Methods : CNTF intraocular injections were performed in Nrl-GFP wild-type (WT) and Nrl-GFP, Pde6brd10/rd10 (rd10) mice. Intravitreal injection efficiency was controlled by immunohistochemistry, qPCR and immunoblot analysis. RNAs were purified from flow-sorted photoreceptors (FSPR) collected at 1, 3 and 5 days after CNTF injection, followed by whole-transcriptome sequencing. After mapping with STAR, differentially expressed genes (DEGs) were identified using EdgeR between CNTF and PBS-injected retina in WT and rd10 groups. Pathway analysis was performed using Panther database. Additional factors were also injected (Edn2, Pedf, Gdnf and Bdnf) for candidate gene validation by qPCR.

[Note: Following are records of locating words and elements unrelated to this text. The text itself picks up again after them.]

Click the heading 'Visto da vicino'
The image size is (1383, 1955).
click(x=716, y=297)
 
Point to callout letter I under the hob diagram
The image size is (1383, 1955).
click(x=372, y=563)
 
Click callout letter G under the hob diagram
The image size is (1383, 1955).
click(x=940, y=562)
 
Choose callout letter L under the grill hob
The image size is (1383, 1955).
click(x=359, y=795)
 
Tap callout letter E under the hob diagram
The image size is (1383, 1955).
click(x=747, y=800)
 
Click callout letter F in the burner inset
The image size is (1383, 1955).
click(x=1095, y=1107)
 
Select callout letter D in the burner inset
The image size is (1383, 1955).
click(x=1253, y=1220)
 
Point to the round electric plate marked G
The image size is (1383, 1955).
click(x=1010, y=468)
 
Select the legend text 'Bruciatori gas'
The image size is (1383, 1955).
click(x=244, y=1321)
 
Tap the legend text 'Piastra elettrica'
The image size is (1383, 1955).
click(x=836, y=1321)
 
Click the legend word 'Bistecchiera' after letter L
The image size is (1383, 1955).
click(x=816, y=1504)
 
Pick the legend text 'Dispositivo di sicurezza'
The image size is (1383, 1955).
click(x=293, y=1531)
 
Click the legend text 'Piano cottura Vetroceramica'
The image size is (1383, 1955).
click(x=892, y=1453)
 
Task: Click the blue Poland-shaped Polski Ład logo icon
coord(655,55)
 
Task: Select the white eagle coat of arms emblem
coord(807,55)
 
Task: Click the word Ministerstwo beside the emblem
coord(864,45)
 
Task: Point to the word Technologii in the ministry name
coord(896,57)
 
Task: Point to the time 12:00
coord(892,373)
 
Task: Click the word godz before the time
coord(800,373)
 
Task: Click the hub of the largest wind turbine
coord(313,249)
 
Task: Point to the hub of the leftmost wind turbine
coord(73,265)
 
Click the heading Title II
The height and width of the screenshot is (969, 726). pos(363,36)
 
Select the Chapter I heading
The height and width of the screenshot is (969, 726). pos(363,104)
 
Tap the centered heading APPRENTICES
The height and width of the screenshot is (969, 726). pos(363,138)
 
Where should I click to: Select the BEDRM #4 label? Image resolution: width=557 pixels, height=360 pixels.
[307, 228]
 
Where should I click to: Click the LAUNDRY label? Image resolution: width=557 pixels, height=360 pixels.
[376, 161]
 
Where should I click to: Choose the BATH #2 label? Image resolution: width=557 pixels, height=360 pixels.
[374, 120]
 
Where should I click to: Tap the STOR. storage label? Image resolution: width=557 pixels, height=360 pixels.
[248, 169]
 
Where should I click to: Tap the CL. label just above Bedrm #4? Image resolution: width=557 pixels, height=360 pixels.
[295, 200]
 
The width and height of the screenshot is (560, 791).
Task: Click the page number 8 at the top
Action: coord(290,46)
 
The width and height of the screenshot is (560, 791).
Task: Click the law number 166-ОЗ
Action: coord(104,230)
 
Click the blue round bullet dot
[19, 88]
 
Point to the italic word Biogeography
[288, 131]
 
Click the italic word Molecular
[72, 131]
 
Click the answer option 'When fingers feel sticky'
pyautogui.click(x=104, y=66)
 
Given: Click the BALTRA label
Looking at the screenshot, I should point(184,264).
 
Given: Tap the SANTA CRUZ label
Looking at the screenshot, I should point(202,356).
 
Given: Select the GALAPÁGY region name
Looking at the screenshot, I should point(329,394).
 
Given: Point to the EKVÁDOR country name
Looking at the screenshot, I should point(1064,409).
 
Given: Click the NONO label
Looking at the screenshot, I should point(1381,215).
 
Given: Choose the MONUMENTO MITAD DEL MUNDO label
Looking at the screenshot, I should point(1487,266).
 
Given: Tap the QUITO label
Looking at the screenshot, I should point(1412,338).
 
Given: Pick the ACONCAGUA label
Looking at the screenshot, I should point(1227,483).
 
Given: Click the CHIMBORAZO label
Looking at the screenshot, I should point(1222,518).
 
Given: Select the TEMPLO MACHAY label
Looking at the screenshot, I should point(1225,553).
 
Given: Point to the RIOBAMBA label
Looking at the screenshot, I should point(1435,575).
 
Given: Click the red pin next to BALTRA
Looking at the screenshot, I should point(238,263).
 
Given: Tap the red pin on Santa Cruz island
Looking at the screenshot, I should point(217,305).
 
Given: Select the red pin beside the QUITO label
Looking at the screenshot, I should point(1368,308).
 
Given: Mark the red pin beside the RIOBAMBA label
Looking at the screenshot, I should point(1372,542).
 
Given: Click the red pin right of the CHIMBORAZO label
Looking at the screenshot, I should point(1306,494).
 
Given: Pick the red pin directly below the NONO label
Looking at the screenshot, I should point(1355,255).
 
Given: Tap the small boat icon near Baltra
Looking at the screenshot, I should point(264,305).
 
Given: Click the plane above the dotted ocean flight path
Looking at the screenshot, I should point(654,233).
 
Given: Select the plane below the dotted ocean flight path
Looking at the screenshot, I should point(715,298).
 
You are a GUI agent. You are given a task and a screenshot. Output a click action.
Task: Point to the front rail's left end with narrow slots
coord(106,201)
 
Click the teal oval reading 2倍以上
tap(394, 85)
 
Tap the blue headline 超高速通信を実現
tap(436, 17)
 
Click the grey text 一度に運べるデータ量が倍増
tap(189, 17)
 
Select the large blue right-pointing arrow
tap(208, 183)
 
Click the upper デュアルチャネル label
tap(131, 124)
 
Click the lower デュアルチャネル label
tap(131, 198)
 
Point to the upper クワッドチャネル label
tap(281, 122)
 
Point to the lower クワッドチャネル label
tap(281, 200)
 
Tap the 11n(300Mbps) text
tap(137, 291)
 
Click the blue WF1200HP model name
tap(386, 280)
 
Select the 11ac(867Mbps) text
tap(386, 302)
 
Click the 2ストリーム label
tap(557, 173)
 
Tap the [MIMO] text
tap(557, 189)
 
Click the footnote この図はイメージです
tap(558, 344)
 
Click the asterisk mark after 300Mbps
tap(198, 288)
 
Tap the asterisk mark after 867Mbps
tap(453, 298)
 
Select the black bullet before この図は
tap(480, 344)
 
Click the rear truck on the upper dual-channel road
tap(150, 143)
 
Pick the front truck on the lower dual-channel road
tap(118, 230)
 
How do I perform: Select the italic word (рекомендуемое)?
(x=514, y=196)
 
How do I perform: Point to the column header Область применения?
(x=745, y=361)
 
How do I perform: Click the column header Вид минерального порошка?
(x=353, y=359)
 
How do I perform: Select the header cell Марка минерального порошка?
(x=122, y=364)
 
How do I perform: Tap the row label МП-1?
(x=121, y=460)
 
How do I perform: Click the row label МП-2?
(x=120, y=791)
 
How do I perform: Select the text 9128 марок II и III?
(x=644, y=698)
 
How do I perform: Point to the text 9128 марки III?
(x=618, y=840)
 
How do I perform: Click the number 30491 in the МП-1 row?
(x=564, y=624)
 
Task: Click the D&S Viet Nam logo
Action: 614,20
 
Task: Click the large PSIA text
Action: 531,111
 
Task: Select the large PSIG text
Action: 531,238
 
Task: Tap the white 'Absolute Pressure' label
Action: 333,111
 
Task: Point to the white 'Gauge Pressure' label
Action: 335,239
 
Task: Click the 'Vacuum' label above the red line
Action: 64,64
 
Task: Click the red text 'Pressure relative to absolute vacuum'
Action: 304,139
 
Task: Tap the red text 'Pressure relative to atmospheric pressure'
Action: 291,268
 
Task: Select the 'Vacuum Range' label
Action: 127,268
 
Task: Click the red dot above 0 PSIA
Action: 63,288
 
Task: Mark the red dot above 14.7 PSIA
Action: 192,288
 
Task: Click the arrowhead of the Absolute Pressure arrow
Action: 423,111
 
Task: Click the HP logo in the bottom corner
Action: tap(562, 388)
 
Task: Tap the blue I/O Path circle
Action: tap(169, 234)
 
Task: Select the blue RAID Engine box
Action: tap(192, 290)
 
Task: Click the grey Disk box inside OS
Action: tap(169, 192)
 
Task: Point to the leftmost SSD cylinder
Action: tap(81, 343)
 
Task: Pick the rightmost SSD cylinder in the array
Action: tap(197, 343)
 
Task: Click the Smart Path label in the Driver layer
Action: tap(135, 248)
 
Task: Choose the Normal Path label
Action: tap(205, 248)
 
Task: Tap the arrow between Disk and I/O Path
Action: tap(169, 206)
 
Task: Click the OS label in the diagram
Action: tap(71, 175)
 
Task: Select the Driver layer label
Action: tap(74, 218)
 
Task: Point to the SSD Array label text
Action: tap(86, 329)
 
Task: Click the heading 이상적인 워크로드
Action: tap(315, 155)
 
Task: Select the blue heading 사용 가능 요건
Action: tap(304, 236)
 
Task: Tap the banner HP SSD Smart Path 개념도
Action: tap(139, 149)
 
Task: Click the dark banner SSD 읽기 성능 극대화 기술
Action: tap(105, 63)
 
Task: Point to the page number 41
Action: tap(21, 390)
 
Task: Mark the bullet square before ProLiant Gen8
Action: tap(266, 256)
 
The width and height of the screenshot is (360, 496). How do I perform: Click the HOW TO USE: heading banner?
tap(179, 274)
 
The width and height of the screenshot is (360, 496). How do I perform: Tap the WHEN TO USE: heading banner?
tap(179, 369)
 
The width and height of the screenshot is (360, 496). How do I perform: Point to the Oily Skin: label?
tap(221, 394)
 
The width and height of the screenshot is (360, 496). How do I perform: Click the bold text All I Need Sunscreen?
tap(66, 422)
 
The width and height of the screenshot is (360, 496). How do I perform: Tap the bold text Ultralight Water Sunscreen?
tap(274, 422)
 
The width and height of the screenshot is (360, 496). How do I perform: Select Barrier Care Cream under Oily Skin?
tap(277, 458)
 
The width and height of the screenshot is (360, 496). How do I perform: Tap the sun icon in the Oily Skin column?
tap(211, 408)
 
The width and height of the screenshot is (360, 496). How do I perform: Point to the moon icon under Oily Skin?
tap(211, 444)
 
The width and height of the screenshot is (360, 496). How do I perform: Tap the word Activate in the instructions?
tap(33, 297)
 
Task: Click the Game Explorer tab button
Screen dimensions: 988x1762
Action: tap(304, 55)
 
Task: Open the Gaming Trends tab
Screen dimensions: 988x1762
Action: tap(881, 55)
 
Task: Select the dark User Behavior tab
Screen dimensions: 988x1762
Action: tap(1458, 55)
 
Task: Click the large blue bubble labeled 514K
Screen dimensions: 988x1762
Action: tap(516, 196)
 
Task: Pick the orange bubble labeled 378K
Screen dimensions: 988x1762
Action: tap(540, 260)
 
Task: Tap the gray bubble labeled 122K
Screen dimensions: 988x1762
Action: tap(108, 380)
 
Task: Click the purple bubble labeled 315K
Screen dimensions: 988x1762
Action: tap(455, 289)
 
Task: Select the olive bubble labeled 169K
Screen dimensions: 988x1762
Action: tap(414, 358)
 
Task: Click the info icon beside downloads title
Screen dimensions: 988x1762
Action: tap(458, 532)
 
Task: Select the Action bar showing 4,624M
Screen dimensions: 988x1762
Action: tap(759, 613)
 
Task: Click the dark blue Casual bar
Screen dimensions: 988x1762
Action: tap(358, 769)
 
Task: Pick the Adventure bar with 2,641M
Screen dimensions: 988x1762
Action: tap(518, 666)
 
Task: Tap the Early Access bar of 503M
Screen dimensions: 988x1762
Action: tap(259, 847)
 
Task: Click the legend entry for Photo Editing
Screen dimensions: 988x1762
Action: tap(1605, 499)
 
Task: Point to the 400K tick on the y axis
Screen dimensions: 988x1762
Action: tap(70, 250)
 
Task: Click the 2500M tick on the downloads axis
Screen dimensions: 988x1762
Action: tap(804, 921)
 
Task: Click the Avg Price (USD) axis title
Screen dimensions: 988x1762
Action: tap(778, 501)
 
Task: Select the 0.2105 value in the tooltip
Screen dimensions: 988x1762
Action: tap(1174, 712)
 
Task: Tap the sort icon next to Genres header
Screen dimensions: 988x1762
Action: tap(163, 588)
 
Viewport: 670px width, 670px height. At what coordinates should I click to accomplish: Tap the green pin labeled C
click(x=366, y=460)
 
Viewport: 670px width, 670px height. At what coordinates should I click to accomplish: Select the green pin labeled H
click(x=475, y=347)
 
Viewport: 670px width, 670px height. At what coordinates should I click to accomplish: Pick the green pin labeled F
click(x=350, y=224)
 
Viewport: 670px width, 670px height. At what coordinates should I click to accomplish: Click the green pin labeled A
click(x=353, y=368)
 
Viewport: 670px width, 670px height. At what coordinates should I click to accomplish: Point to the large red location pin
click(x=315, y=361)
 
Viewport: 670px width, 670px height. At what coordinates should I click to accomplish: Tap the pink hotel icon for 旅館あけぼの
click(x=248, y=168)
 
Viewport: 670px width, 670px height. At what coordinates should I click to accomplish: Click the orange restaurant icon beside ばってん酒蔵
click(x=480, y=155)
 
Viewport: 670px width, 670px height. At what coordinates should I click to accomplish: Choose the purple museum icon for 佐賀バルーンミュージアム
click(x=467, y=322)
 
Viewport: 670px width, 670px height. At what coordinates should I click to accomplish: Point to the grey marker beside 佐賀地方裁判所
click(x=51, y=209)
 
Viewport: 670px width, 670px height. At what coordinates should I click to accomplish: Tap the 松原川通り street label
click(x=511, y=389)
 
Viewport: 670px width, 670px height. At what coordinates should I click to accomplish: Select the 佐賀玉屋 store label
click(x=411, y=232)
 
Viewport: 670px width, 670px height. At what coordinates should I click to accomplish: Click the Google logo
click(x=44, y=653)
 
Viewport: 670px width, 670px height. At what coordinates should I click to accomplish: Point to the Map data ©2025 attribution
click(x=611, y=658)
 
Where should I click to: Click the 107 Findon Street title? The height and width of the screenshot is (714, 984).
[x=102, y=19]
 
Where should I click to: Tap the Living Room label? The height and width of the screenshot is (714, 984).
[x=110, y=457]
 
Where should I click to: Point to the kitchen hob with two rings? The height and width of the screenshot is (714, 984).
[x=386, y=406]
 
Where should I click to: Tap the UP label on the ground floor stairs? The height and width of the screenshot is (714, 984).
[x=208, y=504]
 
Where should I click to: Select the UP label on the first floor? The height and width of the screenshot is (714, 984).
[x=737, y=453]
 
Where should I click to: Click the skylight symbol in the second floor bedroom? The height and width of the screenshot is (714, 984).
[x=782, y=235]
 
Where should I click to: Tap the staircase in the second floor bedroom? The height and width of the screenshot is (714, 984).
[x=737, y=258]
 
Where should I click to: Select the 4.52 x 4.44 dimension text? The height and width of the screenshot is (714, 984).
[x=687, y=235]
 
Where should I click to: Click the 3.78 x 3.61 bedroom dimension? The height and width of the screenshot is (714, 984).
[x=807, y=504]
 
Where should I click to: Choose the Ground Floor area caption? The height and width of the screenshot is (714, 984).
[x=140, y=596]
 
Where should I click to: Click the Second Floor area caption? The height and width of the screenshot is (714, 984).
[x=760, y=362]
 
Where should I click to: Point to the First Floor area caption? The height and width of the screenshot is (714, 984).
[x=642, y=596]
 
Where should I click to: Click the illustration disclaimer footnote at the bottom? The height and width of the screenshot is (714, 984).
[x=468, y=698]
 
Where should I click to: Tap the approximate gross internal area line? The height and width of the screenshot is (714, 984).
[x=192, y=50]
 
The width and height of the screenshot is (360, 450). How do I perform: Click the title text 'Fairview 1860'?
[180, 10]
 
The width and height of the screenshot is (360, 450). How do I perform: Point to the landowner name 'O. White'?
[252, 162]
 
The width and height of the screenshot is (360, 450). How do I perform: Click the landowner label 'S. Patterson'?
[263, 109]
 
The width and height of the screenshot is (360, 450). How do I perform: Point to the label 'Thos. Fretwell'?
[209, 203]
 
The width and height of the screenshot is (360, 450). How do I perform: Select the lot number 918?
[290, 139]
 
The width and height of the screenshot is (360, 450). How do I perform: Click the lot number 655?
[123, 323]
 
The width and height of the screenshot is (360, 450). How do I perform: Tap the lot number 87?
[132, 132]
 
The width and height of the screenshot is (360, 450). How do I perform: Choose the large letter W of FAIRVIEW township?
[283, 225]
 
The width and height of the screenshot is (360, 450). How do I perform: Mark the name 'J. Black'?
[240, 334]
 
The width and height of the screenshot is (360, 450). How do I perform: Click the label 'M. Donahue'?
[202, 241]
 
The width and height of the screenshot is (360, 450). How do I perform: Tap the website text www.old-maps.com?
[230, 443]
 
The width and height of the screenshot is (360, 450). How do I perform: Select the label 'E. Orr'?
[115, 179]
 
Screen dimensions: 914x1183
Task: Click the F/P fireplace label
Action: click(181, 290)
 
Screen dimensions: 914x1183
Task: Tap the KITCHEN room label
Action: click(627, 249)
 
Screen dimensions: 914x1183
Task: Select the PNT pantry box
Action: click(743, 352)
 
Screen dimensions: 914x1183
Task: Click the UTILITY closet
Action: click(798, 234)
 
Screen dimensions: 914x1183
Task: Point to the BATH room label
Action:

Results : As predicted, the expression of CNTF target genes (e.g. Gfap) was increased, reflecting reactive gliosis in Muller cells following CNTF injection. Maximum upregulation of Gfap expression was observed after 3 days, followed by a decrease at 5 days. Whole transcriptome analysis of FSPR revealed 252 DEGs (Fold Change of at least 1.5, FDR lower than 0.05). Among known CNTF-photoreceptor target genes, Fgf2 and Edn2 were upregulated. Hierarchical clustering allowed the identification of clusters of upregulated genes following CNTF injection with even higher induction in rd10. Pathway analysis from these 160 DEGs revealed enriched biological processes among others related to regulation of cell death (28 DEGs) and to response to toxic substance (10 DEGs). Importantly, some of these candidate genes were also induced by other neurotrophic factors (Edn2, Pedf, Gdnf and Bdnf) injected in WT and rd10 mice.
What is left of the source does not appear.